São Paulo — O motorista de aplicativo Christopher Rodrigues, de 27 anos, que atropelou e debochou de um suspeito de furtar um celular na região central de São Paulo, prestou depoimento nesta sexta-feira (28/4), no 5º DP (Aclimação). À polícia, ele disse que não teve intenção de atropelar e que estava arrependido de ter postado vídeos com ironias, como “Menos um fazendo L”.
O caso aconteceu no final da tarde da última terça-feira (25/4), na ligação Leste-Oeste. Segundo as informações iniciais, o suspeito, identificado como Matheus Campos da Silva, de 21 anos, teria tomado o celular de outro motorista de aplicativo e, ao fugir, foi atropelado por Rodrigues, que trafegava um pouco atrás em um Ford Ka preto. Silva chegou a ser socorrido, mas não resistiu aos ferimentos e morreu.
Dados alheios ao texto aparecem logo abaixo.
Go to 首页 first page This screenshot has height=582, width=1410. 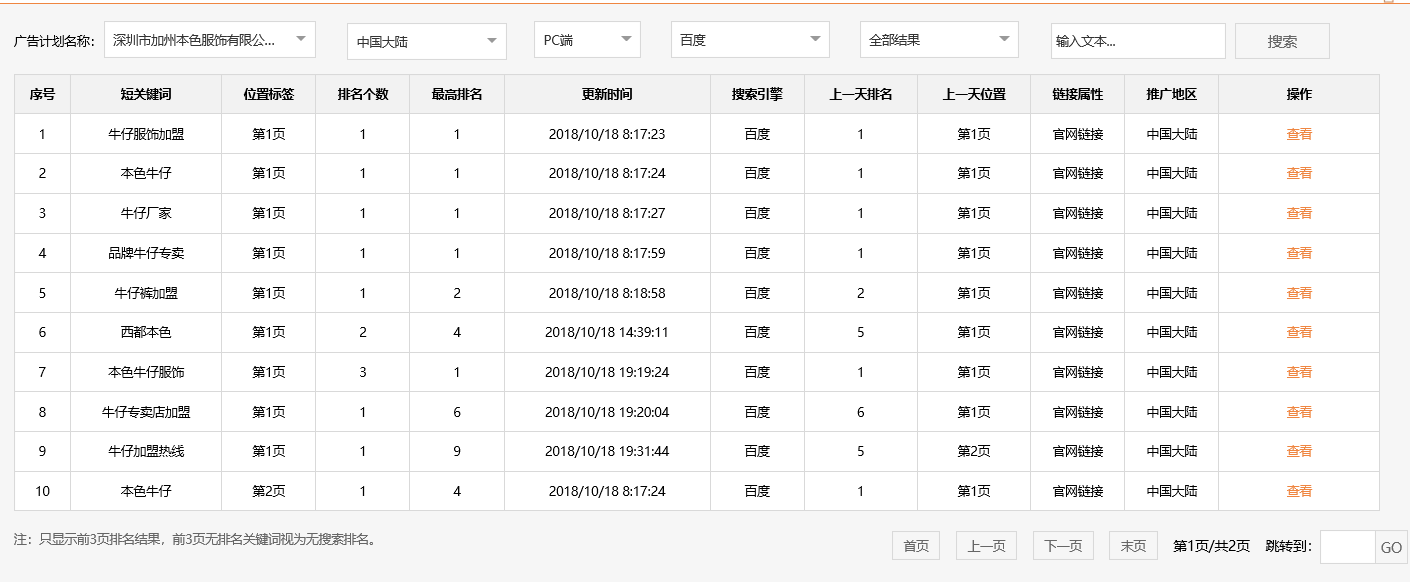click(914, 545)
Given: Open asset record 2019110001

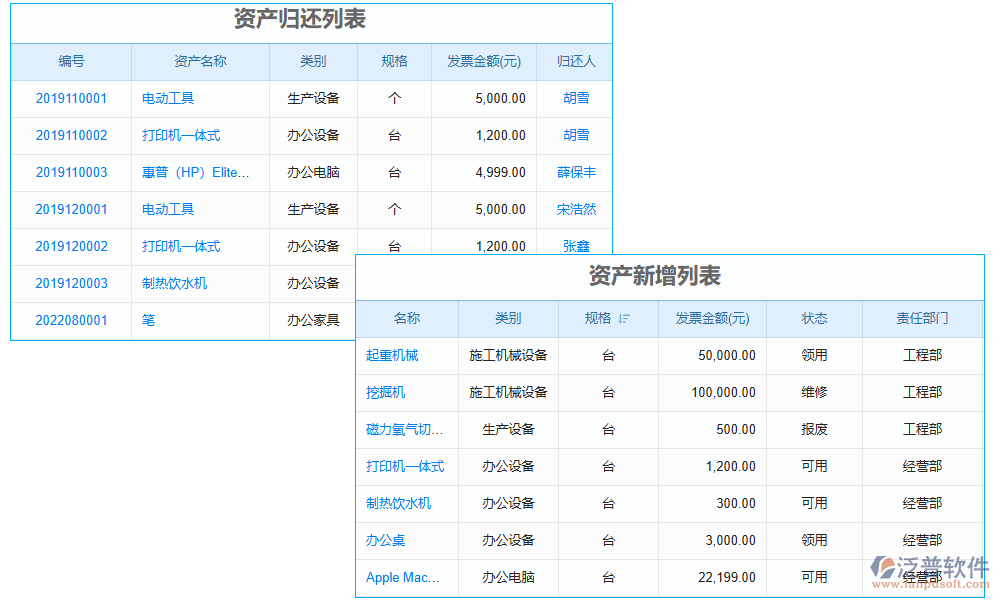Looking at the screenshot, I should (71, 99).
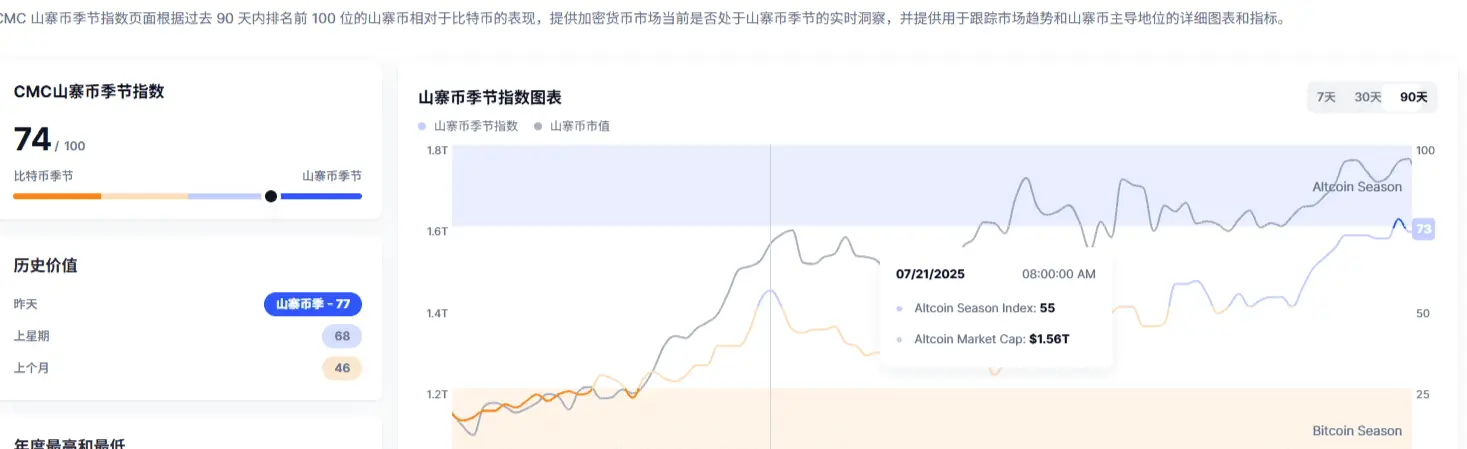The width and height of the screenshot is (1467, 449).
Task: Toggle the 山寨币季节指数 legend series
Action: (468, 126)
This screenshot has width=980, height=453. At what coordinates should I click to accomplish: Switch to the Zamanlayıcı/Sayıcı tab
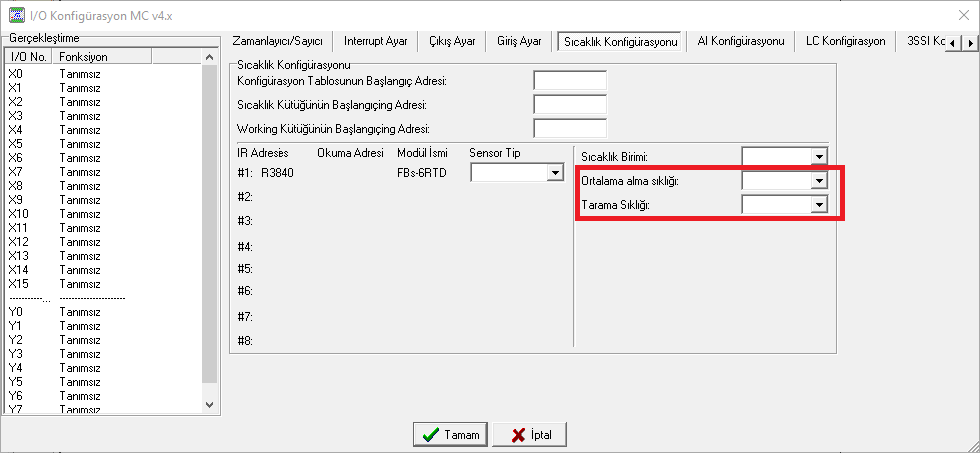click(x=277, y=41)
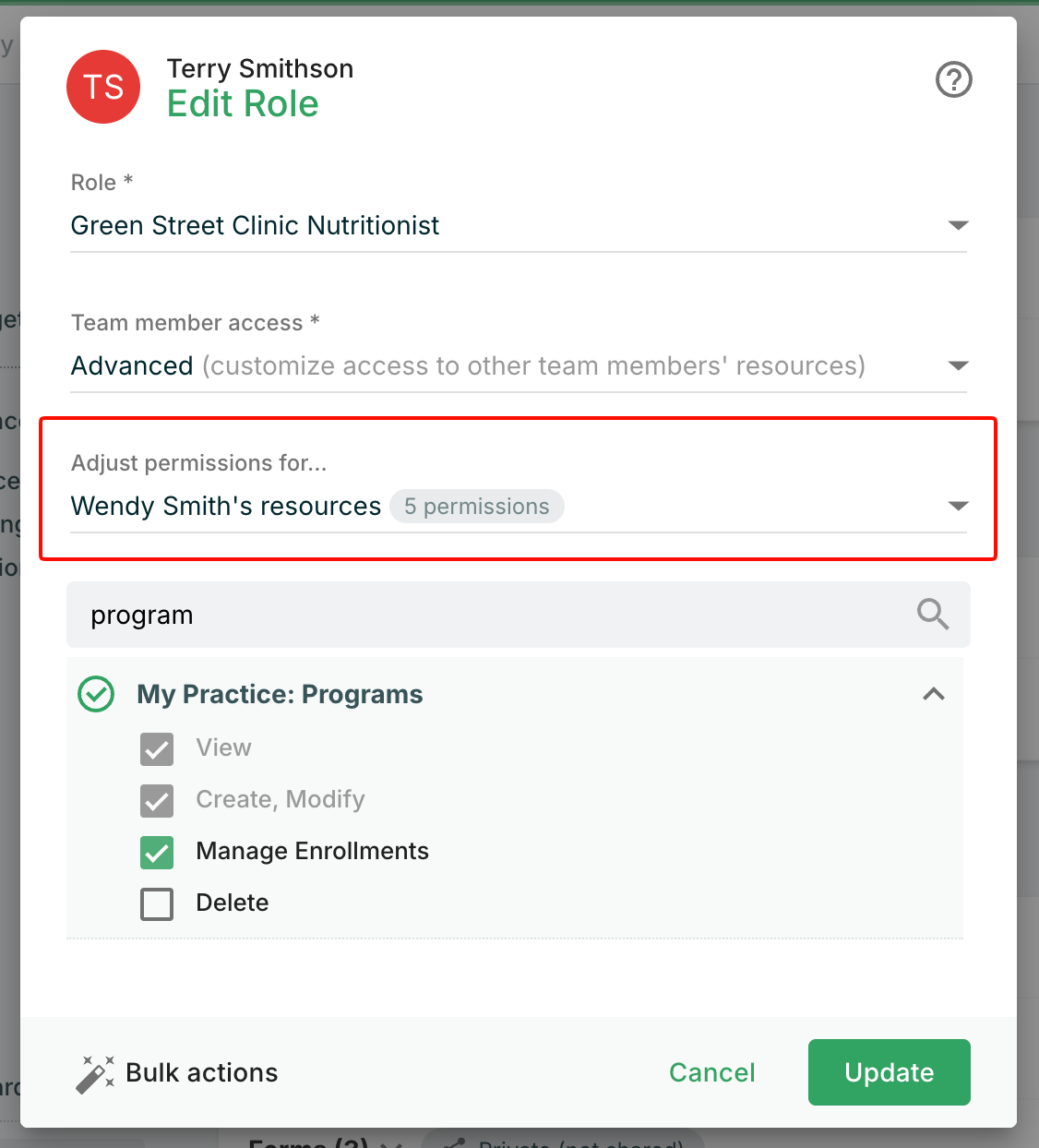Screen dimensions: 1039x1148
Task: Click the Green Street Clinic Nutritionist value
Action: 255,226
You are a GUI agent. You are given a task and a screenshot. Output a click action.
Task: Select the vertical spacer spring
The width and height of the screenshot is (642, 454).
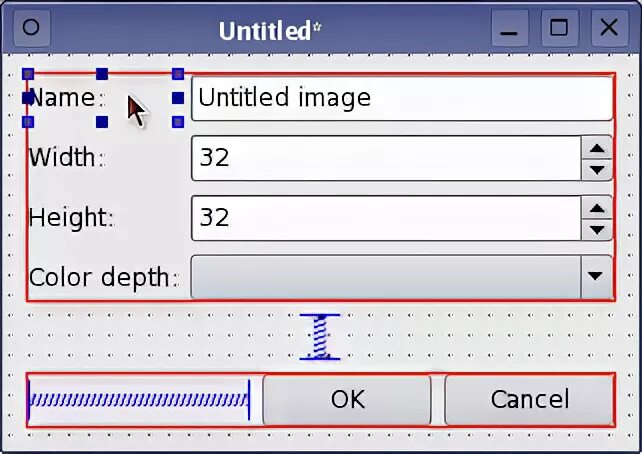(x=320, y=337)
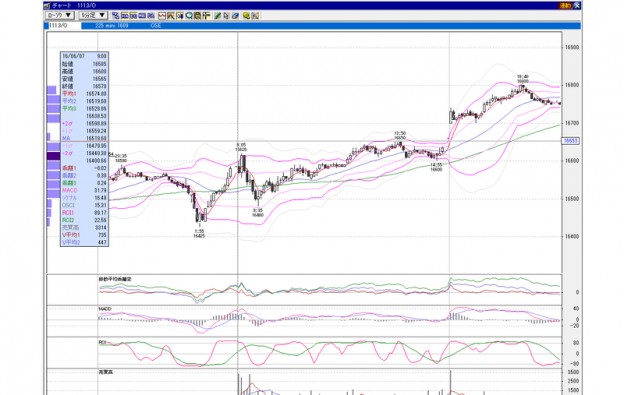
Task: Click the chart settings tree icon
Action: [115, 16]
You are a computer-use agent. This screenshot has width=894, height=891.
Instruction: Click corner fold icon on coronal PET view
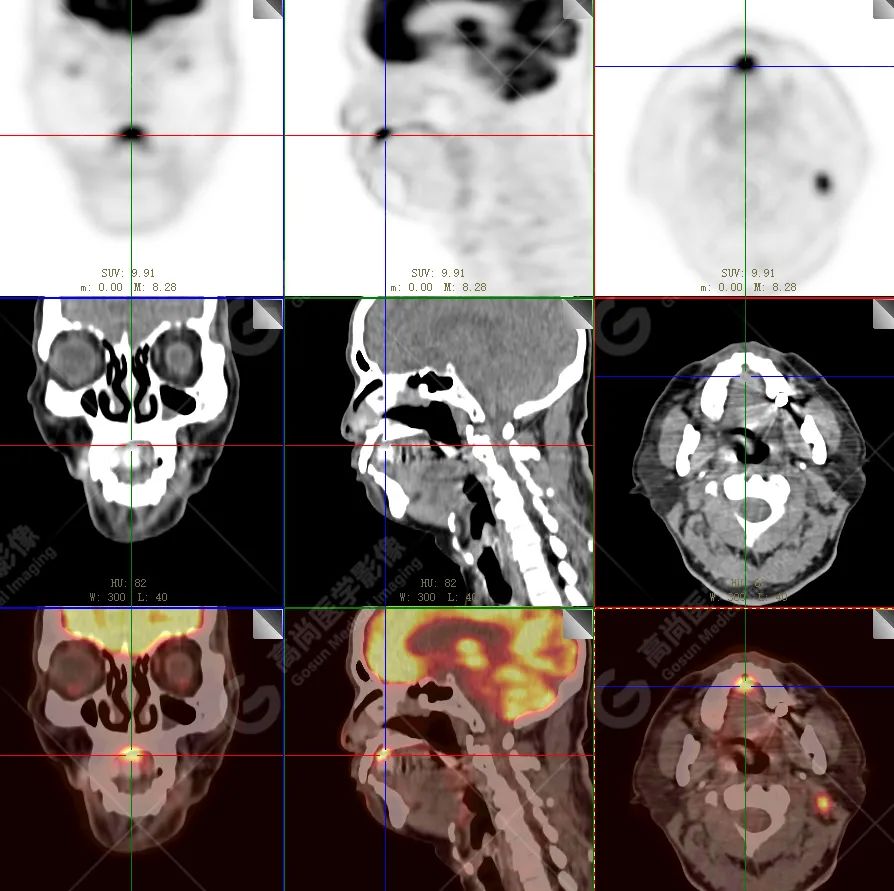267,9
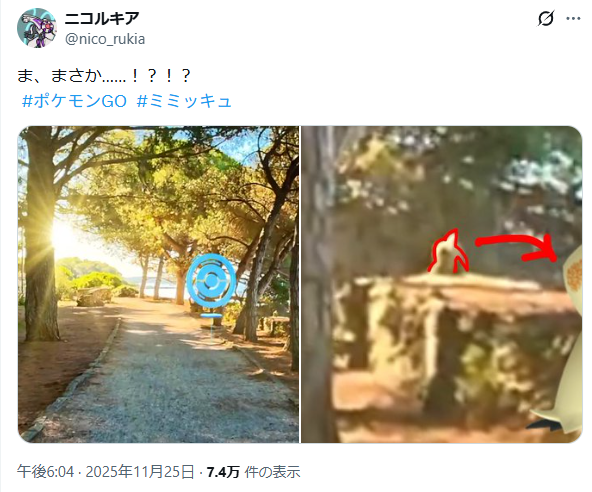
Task: Click the Mimikyu figure at photo edge
Action: 562,340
“O foco da investigação é aferir se foi um homicídio culposo (sem intenção) ou doloso, com intenção de atropelar e matar o suposto autor do furto”, afirmou o delegado titular do 5º DP, Percival Alcântara, responsável por esclarecer o que aconteceu. Investigadores estão em busca de possíveis imagens do local.
Ainda no local do acidente, o atropelador debochou da ocorrência, publicando uma sequência de vídeos com piadas sobre a vítima nas redes sociais. Nas imagens, é possível ver o corpo do suspeito sob o carro. Rodrigues foi ouvido na tarde desta sexta-feira (28/4) no 5º Distrito Policial, que investiga o caso, que foi registrado como furto e morte suspeita/acidental no plantão do 78º Distrito Policial.
Deboche nas redes
Nos vídeos publicados em seu Instagram, Rodrigues usa de ironia para se referir ao jovem que agonizava no local: “Lúcifer Morningstar recebe mais um membro da equipe”, citando um personagem dos quadrinhos e da série Lúcifer, que deixa o inferno para perseguir criminosos. “Agora, vou para a delegacia assinar um assassinato… Mentira! Deus é mais”, completa ele, fazendo o sinal da cruz.
O atropelador também ironiza as pessoas que pedem que ele tire o carro de cima da vítima. “Acho engraçado que, logo em seguida, chegou direitos humanos, as meninas da PUC, de Direito. ‘Ah, tira o carro de cima do cara’. Eu disse: ‘Não, vai ficar aí até a polícia chegar’”, afirma no vídeo. “Chegou gente da família pedindo para tirar o carro de cima dele, porque está vivo”, completa. Matheus Silva não resistiu aos ferimentos.